- Do this: Write out the data word for word, starting at its first line and stopping after the line that contains "Select the ISRC". Include both of those lines.

^^^^^^^^

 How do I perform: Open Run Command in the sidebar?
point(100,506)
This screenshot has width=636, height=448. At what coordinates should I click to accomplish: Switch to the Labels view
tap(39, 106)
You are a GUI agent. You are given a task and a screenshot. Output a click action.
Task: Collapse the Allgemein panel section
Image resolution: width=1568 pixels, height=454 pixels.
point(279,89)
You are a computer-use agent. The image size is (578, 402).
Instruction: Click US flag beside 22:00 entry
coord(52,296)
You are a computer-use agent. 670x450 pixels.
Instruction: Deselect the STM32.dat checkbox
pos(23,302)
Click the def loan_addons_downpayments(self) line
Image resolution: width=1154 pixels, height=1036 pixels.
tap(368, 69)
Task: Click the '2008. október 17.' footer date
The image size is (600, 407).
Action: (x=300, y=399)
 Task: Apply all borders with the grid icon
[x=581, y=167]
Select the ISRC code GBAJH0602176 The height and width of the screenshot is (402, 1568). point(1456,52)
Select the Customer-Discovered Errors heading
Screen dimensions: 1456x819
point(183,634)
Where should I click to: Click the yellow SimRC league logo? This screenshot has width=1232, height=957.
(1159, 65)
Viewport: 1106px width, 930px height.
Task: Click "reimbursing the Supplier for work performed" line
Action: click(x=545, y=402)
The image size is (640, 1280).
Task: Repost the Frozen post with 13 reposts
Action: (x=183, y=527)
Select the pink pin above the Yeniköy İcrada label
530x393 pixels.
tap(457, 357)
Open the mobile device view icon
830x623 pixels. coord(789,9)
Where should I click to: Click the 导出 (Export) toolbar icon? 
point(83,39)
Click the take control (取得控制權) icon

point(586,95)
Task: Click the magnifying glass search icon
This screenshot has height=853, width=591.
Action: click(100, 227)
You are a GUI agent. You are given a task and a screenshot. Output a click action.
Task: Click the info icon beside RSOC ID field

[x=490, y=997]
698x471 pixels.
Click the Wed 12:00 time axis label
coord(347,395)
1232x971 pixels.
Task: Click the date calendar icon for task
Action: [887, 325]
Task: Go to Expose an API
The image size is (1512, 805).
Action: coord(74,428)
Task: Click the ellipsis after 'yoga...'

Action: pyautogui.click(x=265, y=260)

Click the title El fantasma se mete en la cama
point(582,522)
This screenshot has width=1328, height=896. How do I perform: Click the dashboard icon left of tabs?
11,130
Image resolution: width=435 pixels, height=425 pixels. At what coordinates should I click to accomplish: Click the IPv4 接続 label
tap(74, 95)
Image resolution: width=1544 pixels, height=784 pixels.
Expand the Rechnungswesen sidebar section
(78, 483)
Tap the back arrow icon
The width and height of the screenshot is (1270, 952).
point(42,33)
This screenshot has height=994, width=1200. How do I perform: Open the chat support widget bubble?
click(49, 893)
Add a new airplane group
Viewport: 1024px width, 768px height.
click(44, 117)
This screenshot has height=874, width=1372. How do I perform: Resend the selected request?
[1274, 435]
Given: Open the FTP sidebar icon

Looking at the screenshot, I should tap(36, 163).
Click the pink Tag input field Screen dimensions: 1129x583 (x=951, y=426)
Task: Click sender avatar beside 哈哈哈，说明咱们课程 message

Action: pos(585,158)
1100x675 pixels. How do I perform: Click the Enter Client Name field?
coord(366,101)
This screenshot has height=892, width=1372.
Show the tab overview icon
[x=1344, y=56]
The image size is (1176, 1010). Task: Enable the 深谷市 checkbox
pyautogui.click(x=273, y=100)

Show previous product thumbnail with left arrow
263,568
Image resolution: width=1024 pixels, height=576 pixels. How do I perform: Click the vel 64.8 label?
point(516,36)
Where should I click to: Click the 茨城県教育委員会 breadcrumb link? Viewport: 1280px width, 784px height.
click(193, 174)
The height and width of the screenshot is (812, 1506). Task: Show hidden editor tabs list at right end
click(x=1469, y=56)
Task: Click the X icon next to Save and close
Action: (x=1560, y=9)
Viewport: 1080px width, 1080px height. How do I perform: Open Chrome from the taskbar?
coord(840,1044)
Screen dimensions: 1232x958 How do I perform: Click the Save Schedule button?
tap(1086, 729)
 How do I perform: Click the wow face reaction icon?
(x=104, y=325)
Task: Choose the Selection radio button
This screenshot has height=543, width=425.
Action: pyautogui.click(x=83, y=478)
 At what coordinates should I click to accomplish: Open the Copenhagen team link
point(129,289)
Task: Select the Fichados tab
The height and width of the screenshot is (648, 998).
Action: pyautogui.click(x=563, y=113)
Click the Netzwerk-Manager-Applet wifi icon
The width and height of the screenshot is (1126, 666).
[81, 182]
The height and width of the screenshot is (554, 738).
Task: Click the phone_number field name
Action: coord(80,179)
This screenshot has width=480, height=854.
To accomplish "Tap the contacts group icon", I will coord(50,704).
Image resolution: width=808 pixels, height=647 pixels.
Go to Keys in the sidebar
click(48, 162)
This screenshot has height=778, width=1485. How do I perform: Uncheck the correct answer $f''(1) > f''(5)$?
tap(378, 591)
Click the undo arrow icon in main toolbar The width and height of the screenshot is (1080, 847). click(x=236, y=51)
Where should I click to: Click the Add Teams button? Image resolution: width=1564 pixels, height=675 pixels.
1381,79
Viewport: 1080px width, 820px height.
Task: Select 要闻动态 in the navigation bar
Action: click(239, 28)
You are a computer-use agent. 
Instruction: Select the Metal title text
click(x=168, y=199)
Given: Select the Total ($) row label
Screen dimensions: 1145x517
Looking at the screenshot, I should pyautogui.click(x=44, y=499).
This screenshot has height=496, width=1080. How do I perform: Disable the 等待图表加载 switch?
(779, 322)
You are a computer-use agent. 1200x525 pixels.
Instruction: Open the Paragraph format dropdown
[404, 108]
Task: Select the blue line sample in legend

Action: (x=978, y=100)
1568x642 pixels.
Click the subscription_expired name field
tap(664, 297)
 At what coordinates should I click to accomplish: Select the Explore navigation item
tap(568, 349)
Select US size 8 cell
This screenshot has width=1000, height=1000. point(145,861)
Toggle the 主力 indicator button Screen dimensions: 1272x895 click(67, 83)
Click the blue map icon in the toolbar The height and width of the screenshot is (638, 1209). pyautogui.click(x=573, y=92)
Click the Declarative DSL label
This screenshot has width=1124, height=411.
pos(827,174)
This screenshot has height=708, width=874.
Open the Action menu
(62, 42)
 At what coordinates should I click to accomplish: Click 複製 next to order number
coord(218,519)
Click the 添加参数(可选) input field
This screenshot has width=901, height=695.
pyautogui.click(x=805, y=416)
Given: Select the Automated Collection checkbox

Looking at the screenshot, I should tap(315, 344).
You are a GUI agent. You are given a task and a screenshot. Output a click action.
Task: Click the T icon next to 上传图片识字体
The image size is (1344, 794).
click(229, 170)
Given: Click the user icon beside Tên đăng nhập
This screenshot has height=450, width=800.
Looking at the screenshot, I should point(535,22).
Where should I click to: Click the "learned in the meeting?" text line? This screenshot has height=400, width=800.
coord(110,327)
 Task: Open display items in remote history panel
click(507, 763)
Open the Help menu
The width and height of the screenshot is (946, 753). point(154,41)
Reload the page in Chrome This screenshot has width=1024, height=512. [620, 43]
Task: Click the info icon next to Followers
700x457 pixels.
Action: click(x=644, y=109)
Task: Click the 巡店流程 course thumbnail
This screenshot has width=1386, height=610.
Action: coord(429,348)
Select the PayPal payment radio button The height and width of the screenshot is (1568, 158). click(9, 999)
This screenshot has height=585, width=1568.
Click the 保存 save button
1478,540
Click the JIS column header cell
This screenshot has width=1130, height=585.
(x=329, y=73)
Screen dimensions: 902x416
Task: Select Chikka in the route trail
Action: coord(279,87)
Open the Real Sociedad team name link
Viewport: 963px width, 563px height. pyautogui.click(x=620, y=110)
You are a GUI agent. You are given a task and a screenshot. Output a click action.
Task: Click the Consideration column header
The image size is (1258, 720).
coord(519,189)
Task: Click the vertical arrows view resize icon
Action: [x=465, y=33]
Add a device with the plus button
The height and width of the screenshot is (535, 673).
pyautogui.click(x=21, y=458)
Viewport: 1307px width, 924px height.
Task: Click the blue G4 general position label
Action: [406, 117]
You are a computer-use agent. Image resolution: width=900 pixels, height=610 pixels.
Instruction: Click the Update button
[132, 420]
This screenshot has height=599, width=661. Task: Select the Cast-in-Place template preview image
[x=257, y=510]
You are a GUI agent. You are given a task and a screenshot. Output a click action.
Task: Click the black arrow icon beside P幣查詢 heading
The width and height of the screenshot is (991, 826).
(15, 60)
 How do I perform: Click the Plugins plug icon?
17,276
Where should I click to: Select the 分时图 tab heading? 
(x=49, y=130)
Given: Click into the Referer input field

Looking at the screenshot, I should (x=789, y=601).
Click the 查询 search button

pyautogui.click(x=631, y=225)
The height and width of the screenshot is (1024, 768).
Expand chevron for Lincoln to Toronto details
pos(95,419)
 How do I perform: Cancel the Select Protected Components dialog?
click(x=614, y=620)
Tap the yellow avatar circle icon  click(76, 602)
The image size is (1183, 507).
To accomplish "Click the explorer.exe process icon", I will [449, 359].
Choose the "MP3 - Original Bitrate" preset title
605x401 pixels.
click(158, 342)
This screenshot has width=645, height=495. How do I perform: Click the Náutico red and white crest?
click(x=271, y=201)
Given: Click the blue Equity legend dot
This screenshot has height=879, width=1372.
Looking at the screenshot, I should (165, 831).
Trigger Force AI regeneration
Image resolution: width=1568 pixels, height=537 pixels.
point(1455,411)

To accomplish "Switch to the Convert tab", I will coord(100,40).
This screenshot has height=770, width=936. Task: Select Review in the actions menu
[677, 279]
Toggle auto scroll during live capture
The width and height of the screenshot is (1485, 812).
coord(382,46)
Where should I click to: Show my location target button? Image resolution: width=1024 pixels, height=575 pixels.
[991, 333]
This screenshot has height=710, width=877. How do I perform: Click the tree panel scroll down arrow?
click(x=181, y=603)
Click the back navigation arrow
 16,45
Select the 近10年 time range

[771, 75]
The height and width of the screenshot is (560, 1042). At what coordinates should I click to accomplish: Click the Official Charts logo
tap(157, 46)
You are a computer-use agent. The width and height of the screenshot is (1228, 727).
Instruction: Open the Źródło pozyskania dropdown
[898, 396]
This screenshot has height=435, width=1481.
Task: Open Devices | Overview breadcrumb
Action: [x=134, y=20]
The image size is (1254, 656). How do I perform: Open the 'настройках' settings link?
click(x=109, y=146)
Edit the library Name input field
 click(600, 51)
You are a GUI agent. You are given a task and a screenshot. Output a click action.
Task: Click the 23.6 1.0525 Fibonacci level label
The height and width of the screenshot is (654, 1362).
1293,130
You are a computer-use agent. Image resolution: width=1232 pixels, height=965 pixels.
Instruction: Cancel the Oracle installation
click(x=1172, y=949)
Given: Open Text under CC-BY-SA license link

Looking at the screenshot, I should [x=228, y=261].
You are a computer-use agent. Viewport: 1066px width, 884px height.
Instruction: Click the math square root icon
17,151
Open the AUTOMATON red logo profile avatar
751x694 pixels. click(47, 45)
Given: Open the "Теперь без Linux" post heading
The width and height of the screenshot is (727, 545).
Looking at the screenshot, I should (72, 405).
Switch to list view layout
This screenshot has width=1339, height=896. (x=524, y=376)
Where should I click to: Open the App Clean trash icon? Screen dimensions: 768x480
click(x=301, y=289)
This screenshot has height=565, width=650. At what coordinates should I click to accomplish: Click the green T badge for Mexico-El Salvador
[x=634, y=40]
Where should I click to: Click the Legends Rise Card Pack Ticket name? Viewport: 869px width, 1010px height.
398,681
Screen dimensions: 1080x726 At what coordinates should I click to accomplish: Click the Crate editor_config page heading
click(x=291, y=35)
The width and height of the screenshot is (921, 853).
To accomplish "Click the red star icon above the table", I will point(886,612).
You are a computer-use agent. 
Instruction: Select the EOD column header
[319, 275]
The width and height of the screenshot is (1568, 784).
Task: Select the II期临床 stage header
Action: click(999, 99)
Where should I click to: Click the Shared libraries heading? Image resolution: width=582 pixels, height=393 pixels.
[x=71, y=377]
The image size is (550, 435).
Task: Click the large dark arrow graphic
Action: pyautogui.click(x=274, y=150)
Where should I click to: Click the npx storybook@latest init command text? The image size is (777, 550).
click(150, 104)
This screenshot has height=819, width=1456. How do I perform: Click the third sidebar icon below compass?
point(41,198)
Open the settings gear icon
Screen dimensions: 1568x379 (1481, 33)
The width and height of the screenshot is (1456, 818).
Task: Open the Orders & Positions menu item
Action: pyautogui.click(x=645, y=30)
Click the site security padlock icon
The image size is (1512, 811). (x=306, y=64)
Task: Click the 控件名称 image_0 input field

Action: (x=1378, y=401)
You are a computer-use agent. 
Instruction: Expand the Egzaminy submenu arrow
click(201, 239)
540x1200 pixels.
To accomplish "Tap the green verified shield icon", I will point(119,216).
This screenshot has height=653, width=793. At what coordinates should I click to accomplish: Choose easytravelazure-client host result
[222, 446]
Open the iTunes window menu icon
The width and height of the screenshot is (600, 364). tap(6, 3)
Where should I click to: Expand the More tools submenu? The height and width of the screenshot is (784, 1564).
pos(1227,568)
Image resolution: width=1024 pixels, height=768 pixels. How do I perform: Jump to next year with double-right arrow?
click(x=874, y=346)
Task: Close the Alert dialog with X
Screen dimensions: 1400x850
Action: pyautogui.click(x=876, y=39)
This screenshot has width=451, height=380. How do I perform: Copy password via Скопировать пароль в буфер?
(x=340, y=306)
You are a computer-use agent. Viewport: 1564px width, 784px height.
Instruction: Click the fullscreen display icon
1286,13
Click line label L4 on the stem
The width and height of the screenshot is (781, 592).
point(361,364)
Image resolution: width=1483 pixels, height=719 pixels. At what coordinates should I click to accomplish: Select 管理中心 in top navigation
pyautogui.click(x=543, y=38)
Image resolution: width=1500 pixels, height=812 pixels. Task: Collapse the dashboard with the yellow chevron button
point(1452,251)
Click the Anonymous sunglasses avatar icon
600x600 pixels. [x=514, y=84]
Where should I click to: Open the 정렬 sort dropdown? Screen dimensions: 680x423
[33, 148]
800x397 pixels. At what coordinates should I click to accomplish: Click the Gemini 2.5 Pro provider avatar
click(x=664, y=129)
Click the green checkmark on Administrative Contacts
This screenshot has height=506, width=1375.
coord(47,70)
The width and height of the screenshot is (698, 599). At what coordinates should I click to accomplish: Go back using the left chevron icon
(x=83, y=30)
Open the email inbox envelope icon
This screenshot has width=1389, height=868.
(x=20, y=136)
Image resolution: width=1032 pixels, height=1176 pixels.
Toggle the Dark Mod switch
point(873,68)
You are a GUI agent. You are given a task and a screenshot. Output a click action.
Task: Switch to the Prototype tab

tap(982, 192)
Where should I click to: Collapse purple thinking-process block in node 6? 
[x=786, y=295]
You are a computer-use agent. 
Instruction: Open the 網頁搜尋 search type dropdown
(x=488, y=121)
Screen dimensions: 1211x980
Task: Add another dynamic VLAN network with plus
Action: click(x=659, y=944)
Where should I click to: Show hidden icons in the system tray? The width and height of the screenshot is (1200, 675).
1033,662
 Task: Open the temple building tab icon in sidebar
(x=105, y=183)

^^^^^^^^

- Result:
 How do I perform: Open Run Command in the sidebar?
point(100,506)
This screenshot has width=636, height=448. At what coordinates should I click to accomplish: Switch to the Labels view
tap(39, 106)
You are a GUI agent. You are given a task and a screenshot. Output a click action.
Task: Collapse the Allgemein panel section
Image resolution: width=1568 pixels, height=454 pixels.
point(279,89)
You are a computer-use agent. The image size is (578, 402).
Instruction: Click US flag beside 22:00 entry
coord(52,296)
You are a computer-use agent. 670x450 pixels.
Instruction: Deselect the STM32.dat checkbox
pos(23,302)
Click the def loan_addons_downpayments(self) line
Image resolution: width=1154 pixels, height=1036 pixels.
tap(368, 69)
Task: Click the '2008. október 17.' footer date
The image size is (600, 407).
Action: (x=300, y=399)
 Task: Apply all borders with the grid icon
[x=581, y=167]
Select the ISRC code GBAJH0602176 The height and width of the screenshot is (402, 1568). point(1456,52)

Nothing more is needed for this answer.